In Fig. 7, we analyzed the size distribution of targets across various underwater datasets. The analysis reveals a common trend: echinus are the most frequently annotated small-sized targets, while holothurians predominantly appear as medium or large-sized objects in underwater scenes. For detailed data on each dataset, refer to Supplementary Table 4. UWNet exhibits strong performance in detecting echinus, achieving AP50 scores of 87.5%, 87.5%, 93.3%, and 91.5% on the URPC2020 test sets, the URPC2021 dataset, and the DUO dataset, respectively. Figure 7 also shows that scallops and starfish are the next most abundant small targets after echinus in the URPC2020 and URPC2021 datasets. However, the detection performance for scallops is relatively lower compared to other targets. This reduced performance may be due to the small size of scallops in images, making them difficult to distinguish from the seabed in the blue and green-dominated underwater backgrounds, which hampers the model's feature extraction capabilities. Despite this, UWNet significantly outperforms other models in detecting scallops and starfish, further demonstrating its superior capability in handling small underwater targets. Overall, UWNet achieves optimal results across all three underwater datasets, underscoring its robustness in various underwater scenarios.

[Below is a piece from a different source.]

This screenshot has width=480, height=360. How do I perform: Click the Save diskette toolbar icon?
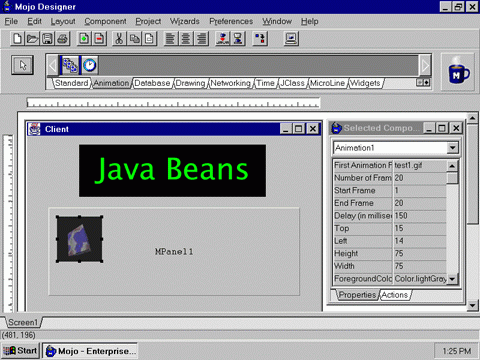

The experimental findings effectively showcase the Mamba model's superior capability in handling small underwater targets. Our method has the following advantages: Firstly, we have designed a new feature extraction module—MSDBlock, which effectively integrates the Mamba model into the underwater detection scenario, addressing the issue of information loss for small targets during local window feature extraction in CNN methods. The Mamba model establishes long-distance dependencies through HiPPO and selectively retains or discards input information by parameterizing the model's input. Secondly, we have introduced a new module—the Multi-Scale Implicit Feature Fusion Module (MSFF). This module, through multi-perspective feature extraction, comprehensively extracts feature information of the input image at different receptive fields. Subsequently, it implicitly increases the feature dimensions, mapping the input features to higher dimensions, thereby enhancing the model's learnability. Through the MSFF module, the model can better differentiate between target and background information. Lastly, addressing the challenges faced in current underwater target detection, we have proposed a novel network framework—UWNet. During the experiments, we primarily focused on the design of the network architecture without excessively adjusting the model's hyperparameters. The experimental results indicate that the proposed model exhibits good applicability and generalization capabilities in underwater target detection scenarios.

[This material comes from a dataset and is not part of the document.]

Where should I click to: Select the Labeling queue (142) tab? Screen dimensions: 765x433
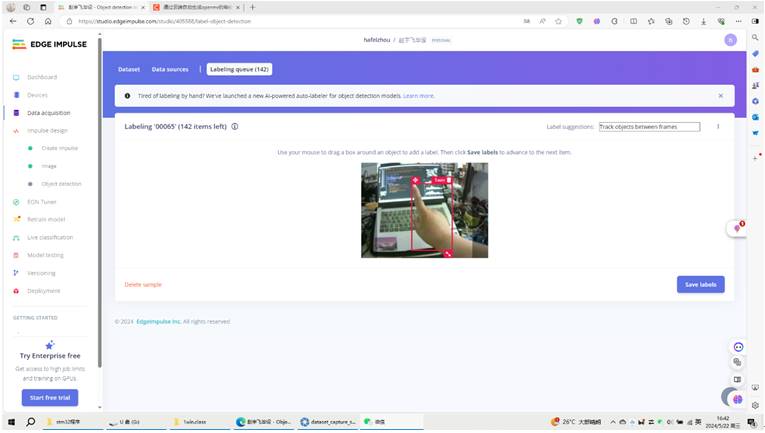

Comparing with other state-of-the-art models, YOLOv9 introduced Programmable Gradient Information (PGI) and auxiliary reversible branches, which significantly enhanced detection accuracy. However, this enhancement was achieved at the expense of increased model parameters and longer training durations. YOLOv10 addressed the latency issue caused by Non-Maximum Suppression (NMS) and enabled end-to-end object detection. While both models perform well in general scenarios, they still require further refinement for underwater target detection applications. RT-DETR combines the strengths of CNNs and Transformers, utilizing the global modeling capabilities of Transformers for object detection tasks. However, a major limitation of RT-DETR is its large parameter size and slow inference speed, making it less suitable for real-time detection. Additionally, its performance in detecting small underwater targets is suboptimal, primarily because Transformers rely on large datasets for training, and specialized underwater small target data is often scarce. In contrast, this paper introduces UWNet, which combines the strengths of Mamba and CNNs. UWNet attains optimal detection accuracy while maintaining the lowest number of parameters, outperforming current state-of-the-art detectors in underwater target detection.

Our future research will focus on two key aspects. First, although the current model's parameter size is relatively efficient, further optimization can be achieved through model pruning and knowledge distillation to create an even more lightweight underwater target detector. Second, we aim to explore two underwater data augmentation methods: one involves using underwater image processing techniques to enhance image clarity and reduce the impact of color distortion; the other leverages generative AI models, such as the Diffusion model, to augment underwater datasets. This would allow the model to learn from various colors and backgrounds by expanding the available data for underwater target detection. Additionally, we plan to evaluate UWNet's applicability for detecting small targets in non-underwater environments, further validating its versatility across different application scenarios. Through systematic experiments and performance optimization, we anticipate that UWNet will demonstrate robustness and flexibility in a wide range of object detection tasks.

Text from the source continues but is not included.